Getting off topic, but not sure how you could be spending more than that amount regularly on suits while simultaneously planning for retirement.
Edited by mrclam - 8/29/11 at 8:51pm
post #60 of 263
The shopping logic of SF is so vastly separated from the average American that comparing the two borders on absurdity.

Most Americans suits will be bought at a major lower-mid level mass market department store (Penney's, Macys's, Dillard's, Lord & Taylor, and Nordstrom). At the top (for most) is Brooks Brothers, probably at the $1500 price point. Beyond that, you're dealing with a clientele that would be statistically irrelevant if they weren't quite wealthy.

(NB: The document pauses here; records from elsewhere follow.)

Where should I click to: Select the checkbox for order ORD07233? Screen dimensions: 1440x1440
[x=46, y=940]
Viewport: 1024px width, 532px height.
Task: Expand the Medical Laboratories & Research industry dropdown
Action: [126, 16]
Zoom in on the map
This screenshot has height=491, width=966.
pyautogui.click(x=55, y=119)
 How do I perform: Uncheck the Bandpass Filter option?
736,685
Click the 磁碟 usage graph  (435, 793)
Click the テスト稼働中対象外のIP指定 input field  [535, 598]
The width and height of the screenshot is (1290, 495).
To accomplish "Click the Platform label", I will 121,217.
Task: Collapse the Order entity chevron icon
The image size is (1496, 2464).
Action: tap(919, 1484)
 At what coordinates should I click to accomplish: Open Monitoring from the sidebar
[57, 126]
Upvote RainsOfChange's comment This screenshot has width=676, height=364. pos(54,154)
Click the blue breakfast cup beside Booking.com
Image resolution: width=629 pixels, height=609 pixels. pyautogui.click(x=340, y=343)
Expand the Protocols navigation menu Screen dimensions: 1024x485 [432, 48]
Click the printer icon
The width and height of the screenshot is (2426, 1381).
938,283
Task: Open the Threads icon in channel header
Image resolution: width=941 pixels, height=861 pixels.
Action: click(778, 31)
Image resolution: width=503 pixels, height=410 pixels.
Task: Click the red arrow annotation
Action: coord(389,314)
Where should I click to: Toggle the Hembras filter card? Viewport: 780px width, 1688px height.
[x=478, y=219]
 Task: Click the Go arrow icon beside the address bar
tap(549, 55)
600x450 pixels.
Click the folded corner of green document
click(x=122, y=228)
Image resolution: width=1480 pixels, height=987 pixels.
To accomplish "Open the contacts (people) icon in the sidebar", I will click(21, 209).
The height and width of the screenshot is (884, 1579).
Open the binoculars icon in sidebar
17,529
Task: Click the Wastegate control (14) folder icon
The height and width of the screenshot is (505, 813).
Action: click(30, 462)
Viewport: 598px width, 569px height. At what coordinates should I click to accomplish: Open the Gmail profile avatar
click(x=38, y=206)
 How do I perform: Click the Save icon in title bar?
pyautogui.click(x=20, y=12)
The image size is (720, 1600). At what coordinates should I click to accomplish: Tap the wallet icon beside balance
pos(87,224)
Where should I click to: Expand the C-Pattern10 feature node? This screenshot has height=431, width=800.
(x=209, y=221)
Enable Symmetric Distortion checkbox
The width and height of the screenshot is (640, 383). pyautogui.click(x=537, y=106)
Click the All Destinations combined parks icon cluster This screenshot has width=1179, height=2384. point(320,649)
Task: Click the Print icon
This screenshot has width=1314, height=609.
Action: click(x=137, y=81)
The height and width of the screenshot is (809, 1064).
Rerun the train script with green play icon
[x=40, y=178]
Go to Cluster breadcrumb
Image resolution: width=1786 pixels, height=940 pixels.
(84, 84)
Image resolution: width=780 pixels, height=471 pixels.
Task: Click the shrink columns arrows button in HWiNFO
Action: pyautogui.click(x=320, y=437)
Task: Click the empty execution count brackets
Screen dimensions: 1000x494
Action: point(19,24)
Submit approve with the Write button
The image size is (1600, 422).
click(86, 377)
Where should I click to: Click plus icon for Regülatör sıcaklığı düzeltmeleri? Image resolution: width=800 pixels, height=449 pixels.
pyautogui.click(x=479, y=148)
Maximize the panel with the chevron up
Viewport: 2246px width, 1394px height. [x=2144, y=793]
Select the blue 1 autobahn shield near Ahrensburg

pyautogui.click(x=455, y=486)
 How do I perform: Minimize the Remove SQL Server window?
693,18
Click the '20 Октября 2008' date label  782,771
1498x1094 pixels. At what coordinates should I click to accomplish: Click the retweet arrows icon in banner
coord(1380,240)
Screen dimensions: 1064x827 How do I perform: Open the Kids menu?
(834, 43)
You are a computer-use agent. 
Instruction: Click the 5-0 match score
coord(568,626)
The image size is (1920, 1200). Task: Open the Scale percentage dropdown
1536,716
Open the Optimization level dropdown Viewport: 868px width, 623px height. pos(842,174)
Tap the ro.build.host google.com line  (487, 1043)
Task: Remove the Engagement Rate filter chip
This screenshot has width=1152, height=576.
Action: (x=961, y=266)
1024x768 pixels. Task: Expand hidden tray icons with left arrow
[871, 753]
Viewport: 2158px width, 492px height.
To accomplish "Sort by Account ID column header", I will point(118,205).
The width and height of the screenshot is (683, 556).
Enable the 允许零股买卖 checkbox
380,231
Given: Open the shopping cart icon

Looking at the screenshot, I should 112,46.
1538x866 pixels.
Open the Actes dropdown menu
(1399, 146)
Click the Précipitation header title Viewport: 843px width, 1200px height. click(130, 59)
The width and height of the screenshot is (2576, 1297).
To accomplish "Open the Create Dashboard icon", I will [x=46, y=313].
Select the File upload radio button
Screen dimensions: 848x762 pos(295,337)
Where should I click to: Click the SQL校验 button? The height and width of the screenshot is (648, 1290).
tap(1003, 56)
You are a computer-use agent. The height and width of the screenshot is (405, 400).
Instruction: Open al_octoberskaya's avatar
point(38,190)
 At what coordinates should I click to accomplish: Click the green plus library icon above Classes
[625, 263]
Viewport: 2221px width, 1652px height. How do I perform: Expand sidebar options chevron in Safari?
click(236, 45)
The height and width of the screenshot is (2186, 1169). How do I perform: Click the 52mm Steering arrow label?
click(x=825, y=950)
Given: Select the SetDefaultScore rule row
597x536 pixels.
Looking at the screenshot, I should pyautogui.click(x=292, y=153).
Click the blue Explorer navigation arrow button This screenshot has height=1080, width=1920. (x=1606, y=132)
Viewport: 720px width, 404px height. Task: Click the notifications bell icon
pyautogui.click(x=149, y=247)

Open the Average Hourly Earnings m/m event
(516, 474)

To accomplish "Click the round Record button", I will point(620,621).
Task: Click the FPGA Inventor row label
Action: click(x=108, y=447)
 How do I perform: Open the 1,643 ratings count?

When I bought my first suit, my mother offered to pay and wanted "a good one." After looking at price and quality, she choked up $800 for a Burberry. A professional with a master's degree grudgingly was willing to pay $800-1000...or 1.25% of her yearly salary. One begins to do a cost-benefit analysis...ie..."Will I really get 'more' out of this $2000 suit than I will out of the $750 one? Both are Italian, fit me like a glove, and are wool." Take a guess which one wins.